**CONSIGNE 1**. Indiquez uniquement le nombre de lignes des données qui contiennent la chaîne « pixels », en tenant compte de la casse.

-------- EXTRAIT DU TEXTE

Le Conseil doit prêter attention aux troubles qui secouent la région d’Amhara

Le conflit en cours dans la région d'Amhara menace la stabilité au-delà des frontières éthiopiennes en l’absence de mesures décisives.

Depuis avril 2023, la région éthiopienne de l’Amhara est l’épicentre de violences politiques et d’affrontements armés entre les milices ethniques connues sous le nom de Fano et le gouvernement fédéral. Les appels des acteurs nationaux et internationaux pour la cessation des hostilités sont jusqu’ici restés sans effet. Dans son discours en octobre 2023 sur l’état de la fédération, la présidente éthiopienne Sahle-Work Zewde a réaffirmé la nécessité d’un dialogue entre les forces politiques sur les grandes questions qui divisent l’élite politique et la société.

De même, en août 2023, le président de la Commission de l’Union africaine (UA), Moussa Faki Mahamat, a appelé les deux parties à « cesser immédiatement les combats », à « assurer la protection des civils » et à « engager le dialogue pour parvenir à une solution pacifique ». Il a également réitéré le soutien de l’UA à une « initiative inter-éthiopienne » visant à instaurer la paix et la stabilité. La région reste néanmoins en proie à des troubles.

----------------
-------- DONNÉES FOURNIES

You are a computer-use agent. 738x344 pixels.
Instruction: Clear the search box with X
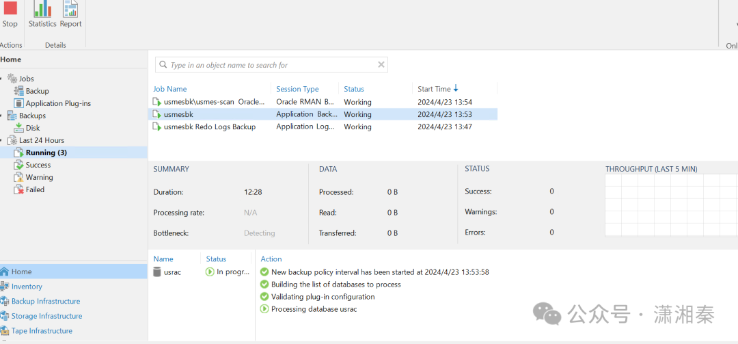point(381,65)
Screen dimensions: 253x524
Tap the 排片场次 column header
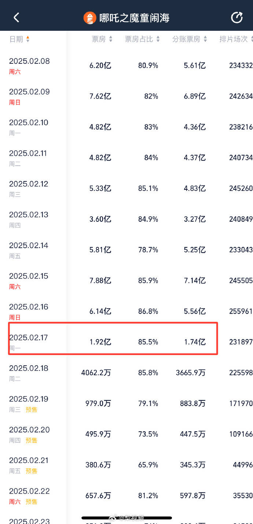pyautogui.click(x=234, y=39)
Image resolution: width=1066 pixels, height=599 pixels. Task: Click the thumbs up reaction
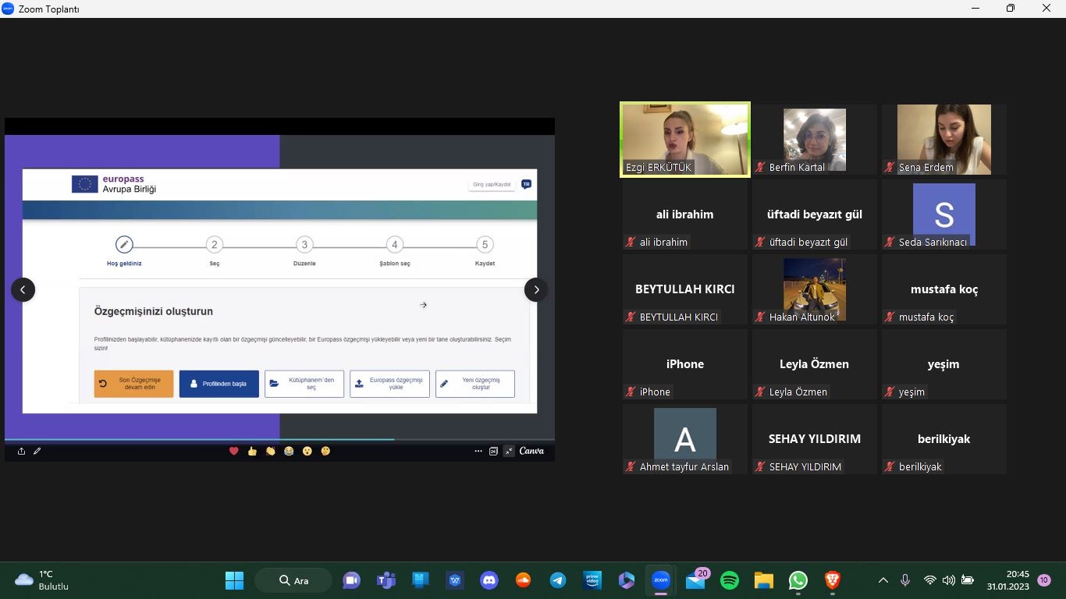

----------------

**CONSIGNE 2**.
Répondez aux questions suivantes d'après l'extrait sur la région d'Amhara :
(a) Depuis quelle date la région de l'Amhara est-elle l'épicentre de violences politiques et d'affrontements armés ?
(b) Qui a prononcé en octobre 2023 le discours sur l'état de la fédération ?
(c) En quel mois et quelle année Moussa Faki Mahamat a-t-il appelé les deux parties à « cesser immédiatement les combats » ?

**RÉPONSE COMPLÈTE 1**. 2

**RÉPONSE COMPLÈTE 2**.
(a) Depuis avril 2023.
(b) La présidente éthiopienne Sahle-Work Zewde.
(c) En août 2023.